Würde man vermuten, dass die Vereinigung der benachbarten Nationen in der EU eine rasche Befriedung der persönlichen Situation brachte, so muss man an die wahrscheinlich von vielen heute schon vergessene Skurilität erinnern, wonach die „neuen“ EU-Bürger von 2004 bis 2011 hier regulär Arbeitsverbot hatten. Dass ein Tscheche im ersten Jahrzehnt des 21. Jahrhunderts in Österreich nicht arbeiten durfte, gehört unzweifelhaft zu den absurden Irrwegen amtlicher Bestimmungen und könnte die Theorie bestätigen, wonach der Mensch – sicher aber die Politik – auf einem unvollkommenen evolutionären Stand stecken blieb.
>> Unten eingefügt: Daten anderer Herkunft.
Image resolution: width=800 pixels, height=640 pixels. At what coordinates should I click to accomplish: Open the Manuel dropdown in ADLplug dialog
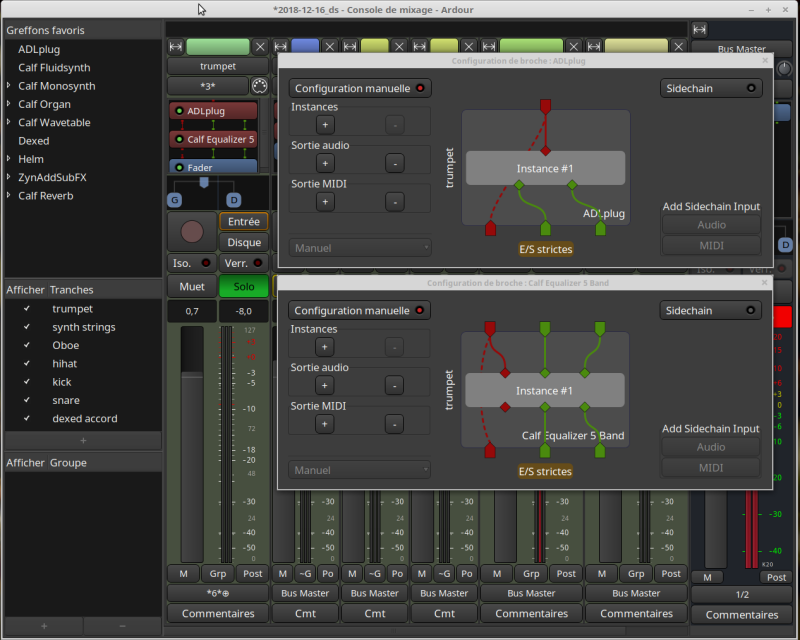pos(360,248)
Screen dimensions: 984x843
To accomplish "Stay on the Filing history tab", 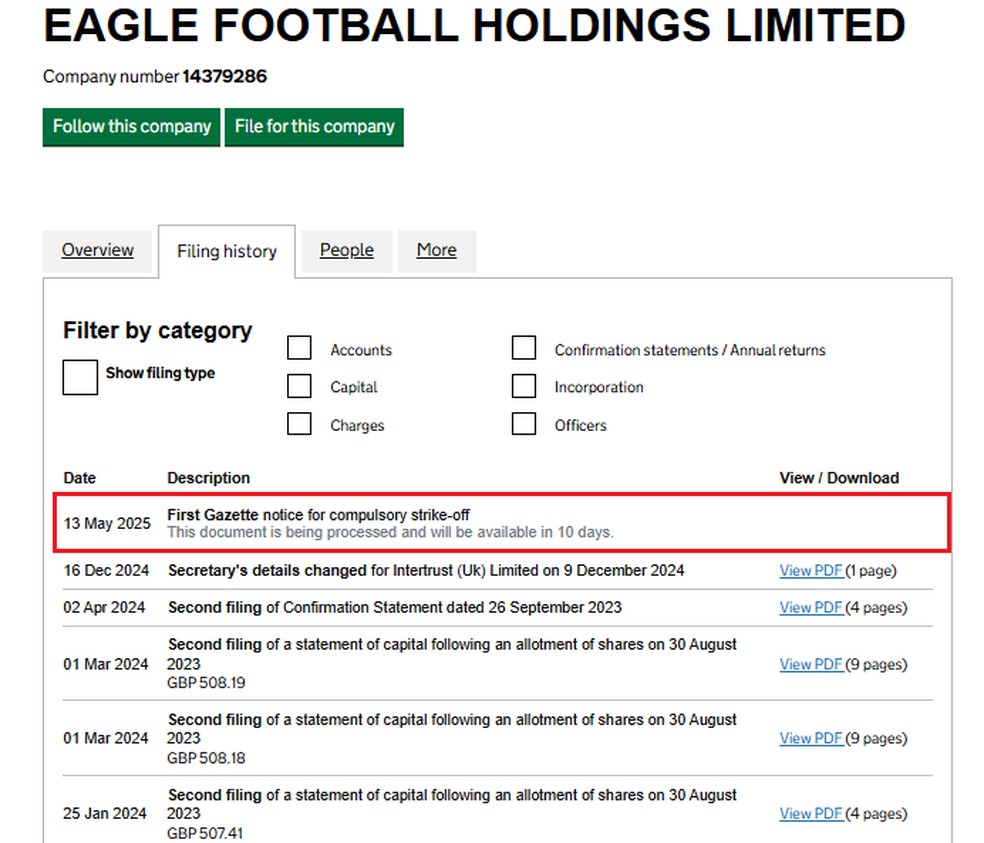I will pos(226,251).
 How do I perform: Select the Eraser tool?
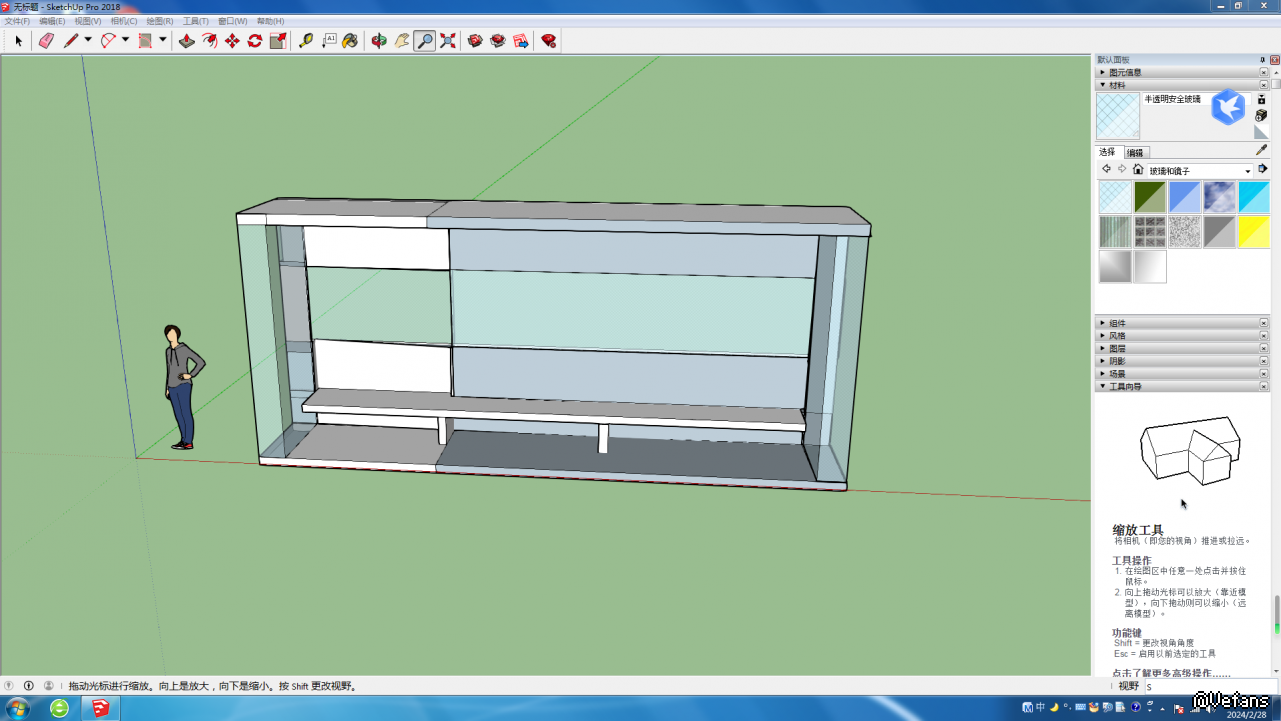pyautogui.click(x=46, y=41)
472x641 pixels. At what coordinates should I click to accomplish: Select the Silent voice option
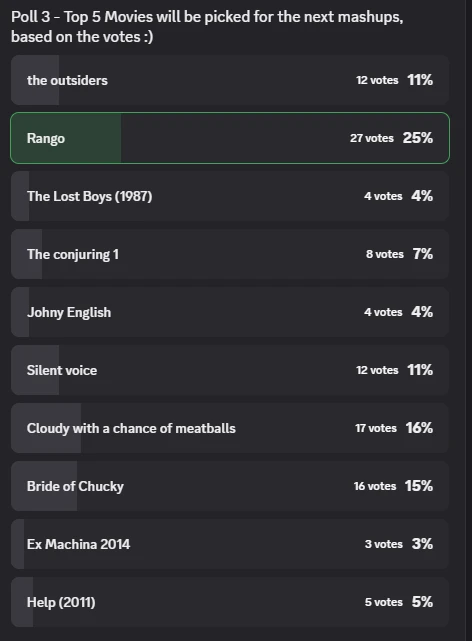(230, 370)
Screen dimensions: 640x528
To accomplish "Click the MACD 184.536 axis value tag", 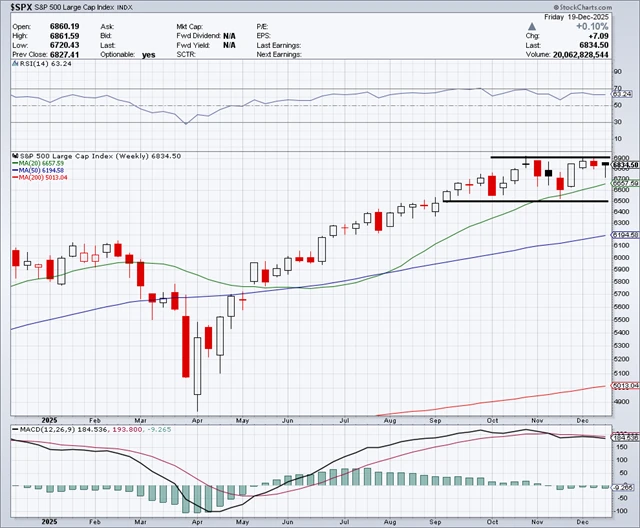I will point(625,438).
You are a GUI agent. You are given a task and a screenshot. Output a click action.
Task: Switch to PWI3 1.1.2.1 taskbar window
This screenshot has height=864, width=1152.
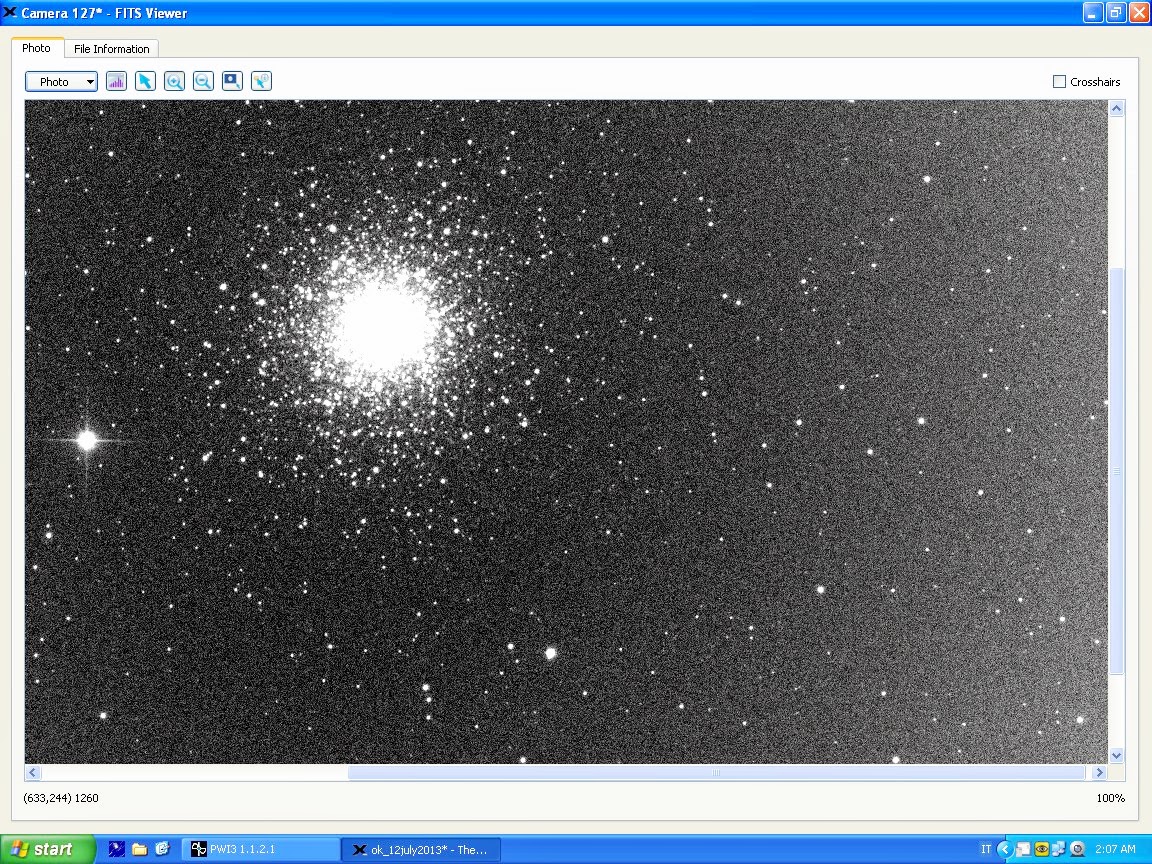pos(260,849)
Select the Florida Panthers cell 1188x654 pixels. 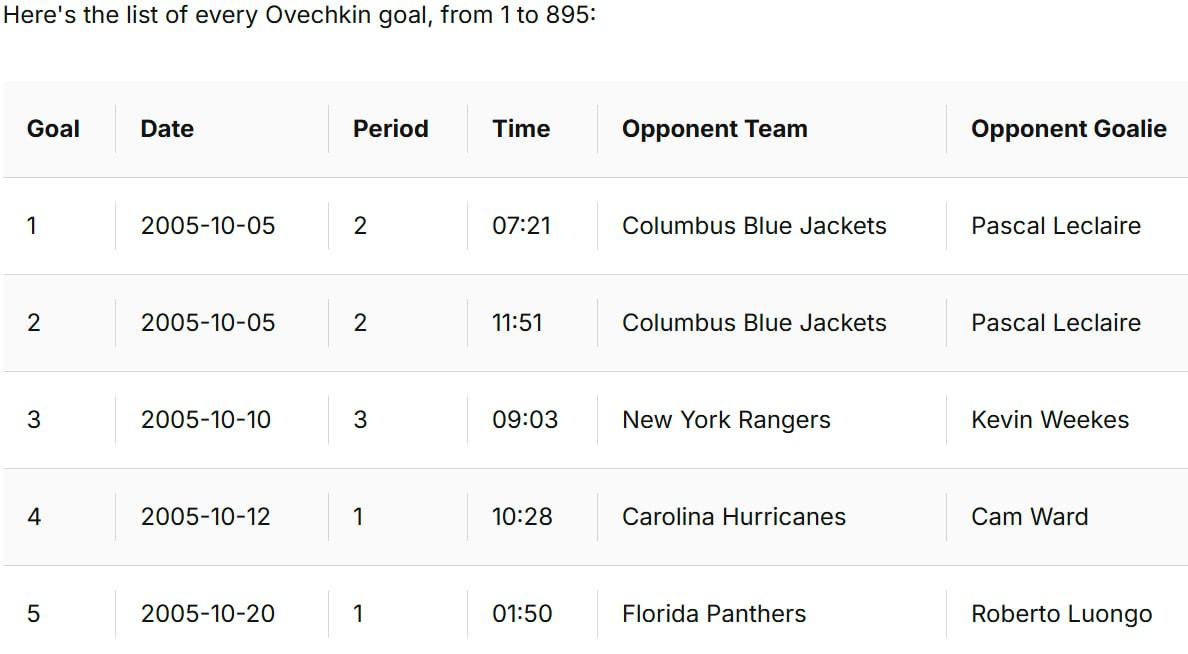pyautogui.click(x=714, y=614)
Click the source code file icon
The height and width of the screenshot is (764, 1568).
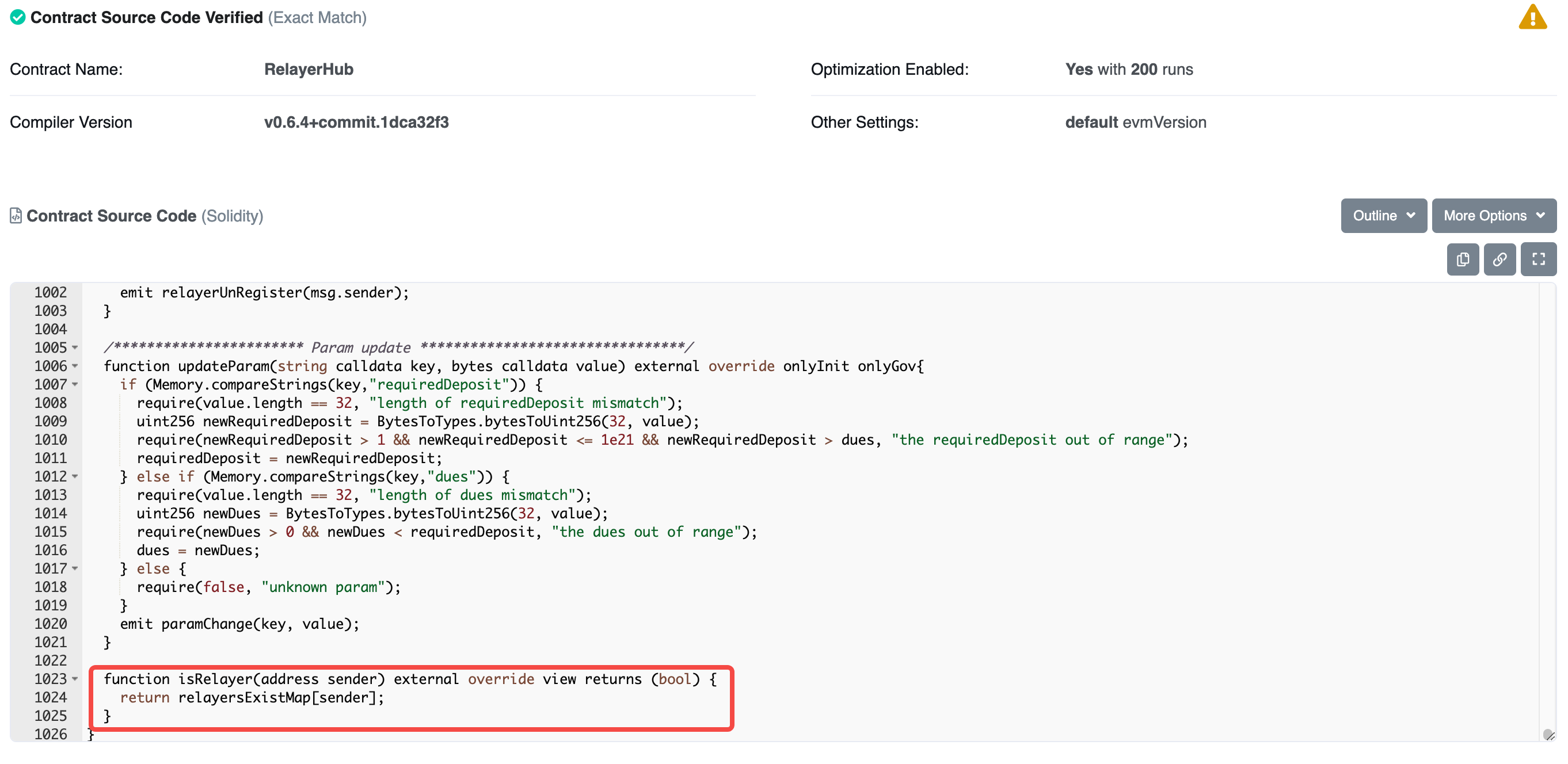coord(16,216)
Um der Groteske die Krone aufzusetzen und ihr eine versöhnlich-humoristische Wendung zu geben: Für seine Oper Biedermann und die Brandstifter (2005-2007) wurde Voseček 2008 auf einstimmigen Jury-Entscheid aus einer schier unüberschaubaren Masse an Bewerbungen der Förderungspreis für Musik der Republik Österreich (ab dem Folgejahr umbenannt in Outstanding Artist Award für Musik) zuerkannt. Der Laudator – zugleich Verfasser dieser Zeilen – konnte sich bei der Überreichung am 20. November 2008 in den Räumen der Kunstsektion des Bundesministeriums für Unterricht, Kunst und Kultur in Hinblick auf die oben geschilderte Situation die Bemerkung nicht verkneifen, dass es erfreulich sei, dass diese Zuerkennung in Übereinstimmung mit den fremdenrechtlichen Bestimmungen erfolge, da Komponieren in Österreich offenbar nicht als Arbeit gelte…

Doppelt studiert, multipel arbeitend

Über all diese im Nachhinein eher mit einem leicht bitteren Schmunzeln, denn mit zornigem Entsetzen zu reflektierenden Äußerlichkeiten im Österreich(Er)Leben des Šimon Voseček sei nicht übersehen, dass die Auszeichnung für den Biedermann die verdiente Frucht eines über viele Jahre erfolgten konsequenten und seriösen künstlerischen Tuns darstellt. Dazu sei auch kurz der kompositorische Ausbildungsweg rekapituliert, der von der erwähnten Kunstvolksschule zunächst ans Prager Konservatorium zu Otomar Kvěch (1950) führte. Nach Abschluss des dortigen Studiums und seiner Übersiedlung nach Wien begann er hier ein erneutes Studium an der Universität für Musik und darstellende Kunst, zunächst bei Dietmar Schermann, der ihn auch hinsichtlich der bürokratischen Hürden sehr unterstützte, dann bei Erich Urbanner und Chaya Czernowin, bei der er 2008 mit Auszeichnung abschloss.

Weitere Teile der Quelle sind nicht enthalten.